Ma non solo vaccini e farmaci contro il Covid. Tra le nuove frontiere di Pfizer c’è la pillola anti obesità, che si sta testando anche per il diabete di tipo 2. Un mercato molto ampio – partecipato da almeno altre due case farmaceutiche in fase avanzata di sperimentazione, Eli Lilly e Novo Nordisk -, che mesi fa era stato valutato sui 90 miliardi di dollari l’anno circa. Ora, afferma Bourla, «le stime sono ben superiori, oltre i 100 miliardi di dollari». E si sta lavorando anche a una versione orale per coloro che temono l’opzione dell’iniezione, ma potrebbe arrivare solo in un secondo momento.

“Altra prospettiva tra le mani di Pfizer – continua Open – è quella dell’oncologia. Lo scorso marzo l’azienda ha annunciato di aver stipulato un accordo di fusione in base al quale Pfizer acquisirà Seagen – società biotecnologica americana che scopre, sviluppa e commercializza farmaci antitumorali innovativi – con un investimento di 43 miliardi di dollari. Le due società, al momento, operano in modo indipendente fino al momento della chiusura, prevista tra la fine del 2023 e l’inizio del 2024. I mesi scorsi FTC (Federal Trade Commission) – l’agenzia governativa statunitense che promuove la tutela dei consumatori e l’eliminazione di pratiche commerciali anticoncorrenziali – ha chiesto chiarezza sulla fusione delle due società. A cui si aggiunge l’interrogativo ancora aperto delle nostre parti: la pronuncia della Commissione europea che a seguito di un esame preliminare dovrà scegliere se autorizzare l’accordo. In caso di dubbi, potrà avviare un’indagine”.
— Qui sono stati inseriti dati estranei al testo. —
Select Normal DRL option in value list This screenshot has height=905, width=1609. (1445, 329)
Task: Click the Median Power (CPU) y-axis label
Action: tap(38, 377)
“Stando a quanto dichiara Bourla alla conferenza – conclude Ygnazia Cigna nel suo articolo su Open -, le autorità antitrust dell’UE si sono date come scadenza ottobre. Il mese scorso Reuters parlava più precisamente del 19 ottobre. La pronuncia non sembra più di tanto spaventare Pfizer che dichiara di essere preparata: «Abbiamo un ottimo team antitrust con avvocati esterni altamente esperti che lavorano giorno e notte. Ci hanno sottoposto numerosi requisiti e interrogativi, ma entro la prima settimana di ottobre invieremo le nostre risposte», sostiene Bourla. «Hanno 30 giorni per dire sì o no. Se sarà un no, andremo in tribunale. Non c’è dubbio. Se, invece, sarà un sì, allora chiudiamo (l’accordo, ndr) entro l’anno». Ora Pfizer si deve concentrare su più fronti, dalla commercializzazione dei farmaci contro il Covid al vaccino per Coronavirus e influenza, e dalla pillola anti obesità a nuovi antitumorali. Gli investitori, nel frattempo, fanno la loro parte. E al momento i principali colossi sembrano avere tutti i titoli in perdita, seppur con differenze: Pfizer – da inizio anno a questo mese – ha perso all’incirca il 34%, Moderna poco più del 40% e BioNTech poco meno del 30%”.